Patty Chang Receives 2018 Anonymous Was A Woman Grant
By Dennis Mao
On December 11, the grant program Anonymous Was A Woman announced Los Angeles-based artist Patty Chang as among its ten grantees of 2018. Established in 1996 by New York-based artist Susan Unterberg—who only revealed her identity as the program’s founder in July 2018—Anonymous Was A Woman recognizes female artists over the age of 40 for their “accomplishments, artistic growth, originality and potential,” according to the program’s website. Eligible artists are nominated every year by an anonymous group composed of art historians, curators, writers and previous awardees. The ten winners each receive an unrestricted grant of USD 25,000 to further their career development.
Chang was born in 1972 in San Leandro, California. Her multidisciplinary practice, which spans performance, video, writing, and installation, explores the physical and emotional interactions surrounding topics such as death and loss, as well as gender and body-image issues as an Asian-American woman.
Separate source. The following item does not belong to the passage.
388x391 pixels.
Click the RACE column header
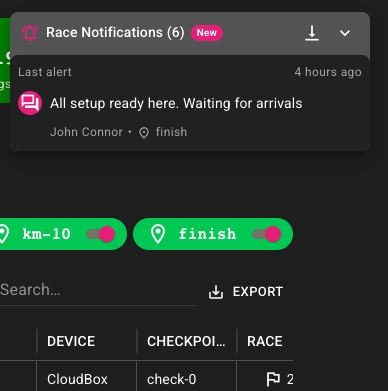tap(264, 341)
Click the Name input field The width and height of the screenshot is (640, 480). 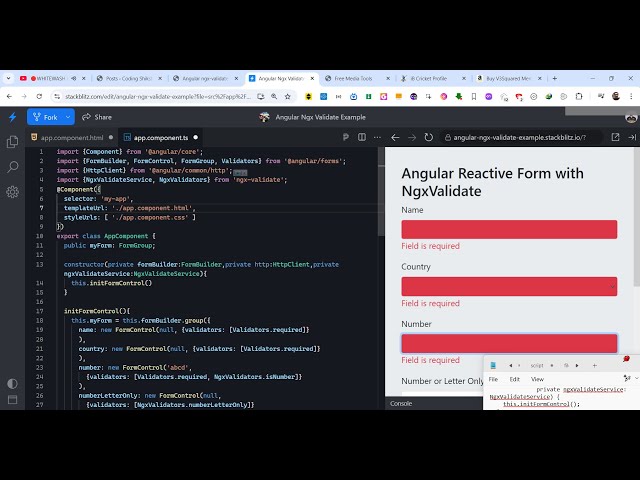tap(509, 229)
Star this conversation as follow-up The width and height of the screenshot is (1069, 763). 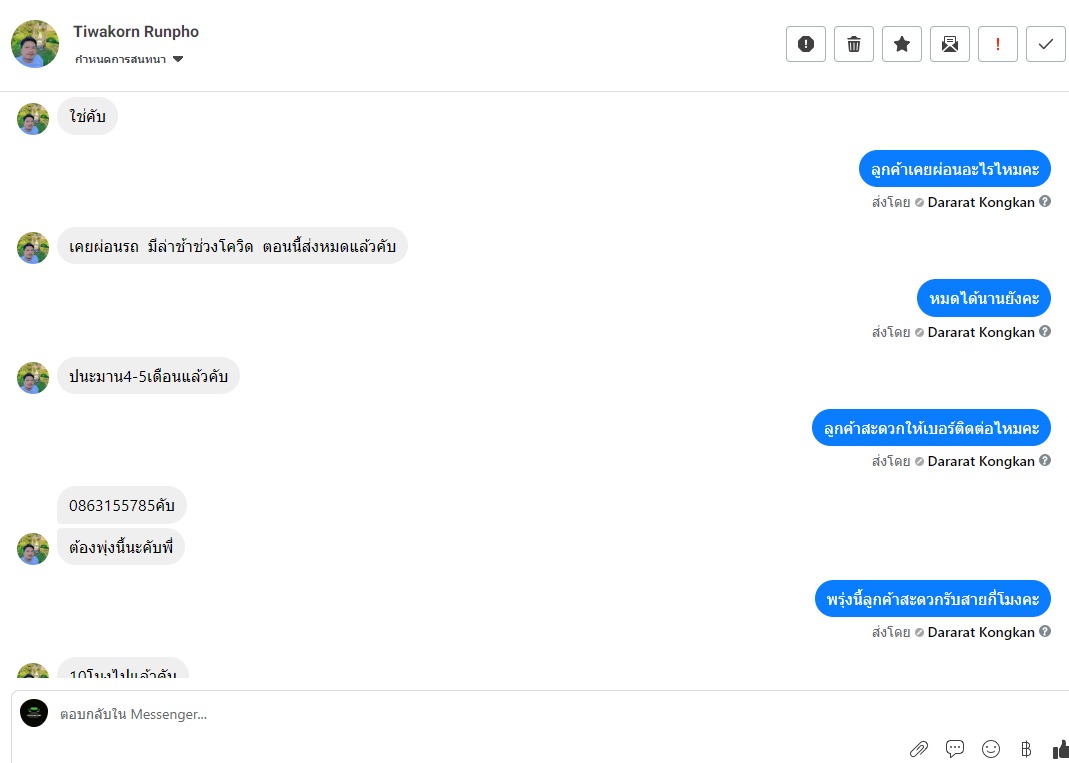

Chang serves as a professor of art at the University of Southern California’s Roski School of Art and Design, and was selected to be a University Artist for 2017–19 at the University of Hong Kong. Her works have been exhibited at New York’s Queens Museum (2017), Museum of Modern Art (2014) and New Museum of Contemporary Art (2005).
The other recipients of the 2018 Anonymous Was A Woman grants are Dotty Attie, María Magdalena Campos-Pons, Beverly Fishman, Kate Gilmore, Heather Hart, Deborah Roberts, Rocío Rodríguez, Michèle Stephenson, and Betty Tompkins.
Dennis Mao is an editorial intern of ArtAsiaPacific.